WEAVERVILLE, NC – Most likely you’ve heard a lot of buzz recently about Cloud Computing. So what is Cloud Computing? The Cloud–as it is referred to–is outside of the business LAN or network and comprises the Internet. Anything in the Cloud is accessible via a typical Web browser, such as Mozilla Firefox 3.x, Safari 4.x, Internet Explorer, or Google Chrome. Cloud computing is Internet-based computing where the operating system, applications, shared resources, and data storage are obtained via the Web. The majority of the resources and services offered by Cloud computing are delivered via Data Centers that comply with QoS standards of Internet-based e-Commerce. With cloud computing, your documents, files, and other critical data are always available regardless of where you are.

EyeOS is a company working in collaboration with IBM that offers cloud computing services for collaboration, education, business, and developers. EyeOS is an opensource solution for Web Desktop with RIA framework released under the AGPLv3 license and only needs Apache server, PHP 5, and MySQL to run the server.

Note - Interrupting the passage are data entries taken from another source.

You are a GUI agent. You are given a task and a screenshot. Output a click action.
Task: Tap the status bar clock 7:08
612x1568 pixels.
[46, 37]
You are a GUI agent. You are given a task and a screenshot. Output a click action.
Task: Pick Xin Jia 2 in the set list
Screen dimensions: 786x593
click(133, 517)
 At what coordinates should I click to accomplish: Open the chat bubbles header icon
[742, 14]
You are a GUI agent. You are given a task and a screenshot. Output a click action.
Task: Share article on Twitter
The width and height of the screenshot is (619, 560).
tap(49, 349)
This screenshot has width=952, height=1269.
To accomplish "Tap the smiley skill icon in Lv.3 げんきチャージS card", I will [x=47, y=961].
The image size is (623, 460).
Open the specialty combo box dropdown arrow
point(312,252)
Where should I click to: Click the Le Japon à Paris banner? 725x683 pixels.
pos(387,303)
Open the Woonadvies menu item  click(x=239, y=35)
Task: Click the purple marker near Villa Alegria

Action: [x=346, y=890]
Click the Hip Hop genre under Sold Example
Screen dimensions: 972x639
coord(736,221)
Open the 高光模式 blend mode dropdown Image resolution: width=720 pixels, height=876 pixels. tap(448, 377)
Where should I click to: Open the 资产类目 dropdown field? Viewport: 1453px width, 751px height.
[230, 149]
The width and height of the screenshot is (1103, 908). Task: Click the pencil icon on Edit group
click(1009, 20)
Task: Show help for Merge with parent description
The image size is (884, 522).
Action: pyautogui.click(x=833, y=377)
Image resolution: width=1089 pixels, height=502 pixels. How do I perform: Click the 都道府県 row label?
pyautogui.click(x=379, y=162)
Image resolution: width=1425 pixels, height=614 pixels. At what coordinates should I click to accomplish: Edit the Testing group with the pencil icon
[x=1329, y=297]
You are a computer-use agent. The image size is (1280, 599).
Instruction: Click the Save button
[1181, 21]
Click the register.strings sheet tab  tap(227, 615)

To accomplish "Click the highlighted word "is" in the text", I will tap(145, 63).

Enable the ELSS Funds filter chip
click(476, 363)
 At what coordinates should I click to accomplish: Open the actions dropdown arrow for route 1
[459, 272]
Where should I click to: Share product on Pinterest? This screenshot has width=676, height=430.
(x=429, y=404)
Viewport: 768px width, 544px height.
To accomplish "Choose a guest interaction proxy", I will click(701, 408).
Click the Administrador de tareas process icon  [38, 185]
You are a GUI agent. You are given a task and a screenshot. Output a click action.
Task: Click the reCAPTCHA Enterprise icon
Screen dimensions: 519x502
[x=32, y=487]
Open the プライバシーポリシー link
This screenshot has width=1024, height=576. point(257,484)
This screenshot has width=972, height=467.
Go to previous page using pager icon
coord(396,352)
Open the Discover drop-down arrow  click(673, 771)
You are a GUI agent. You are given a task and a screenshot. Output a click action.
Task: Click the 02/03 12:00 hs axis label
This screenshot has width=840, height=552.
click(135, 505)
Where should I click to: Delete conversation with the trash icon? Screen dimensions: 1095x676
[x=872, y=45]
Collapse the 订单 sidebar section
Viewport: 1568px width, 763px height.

Collaboration is easy with EyeOS. You, your family and friends can work with documents, photos, music, and videos all at the same time using applications that don’t reside on your PC, but are running over the Internet. Using the cloud computing resources offered by EyeOS allows for a collaborative learning environment sharing knowledge and working with the latest technologies. Working over the Cloud is fast, easy, secure, private, and confidential–just the things you need and demand for your business. EyeOS offers a fast and reliable Rich Internet Application (RIA) framework focusing on stability and security that allows you to focus on your application and leaving the rest to EyeOS.

EyeOS offers five powerful, bundled applications right out of the box. These include Word Processor, Calendar, Mail Client, Spreadsheets, and File Manager.

To download the latest Open Source Web Desktop (version 2.0) from EyeOS, visit the EyeOS-Cloud Computing download site today!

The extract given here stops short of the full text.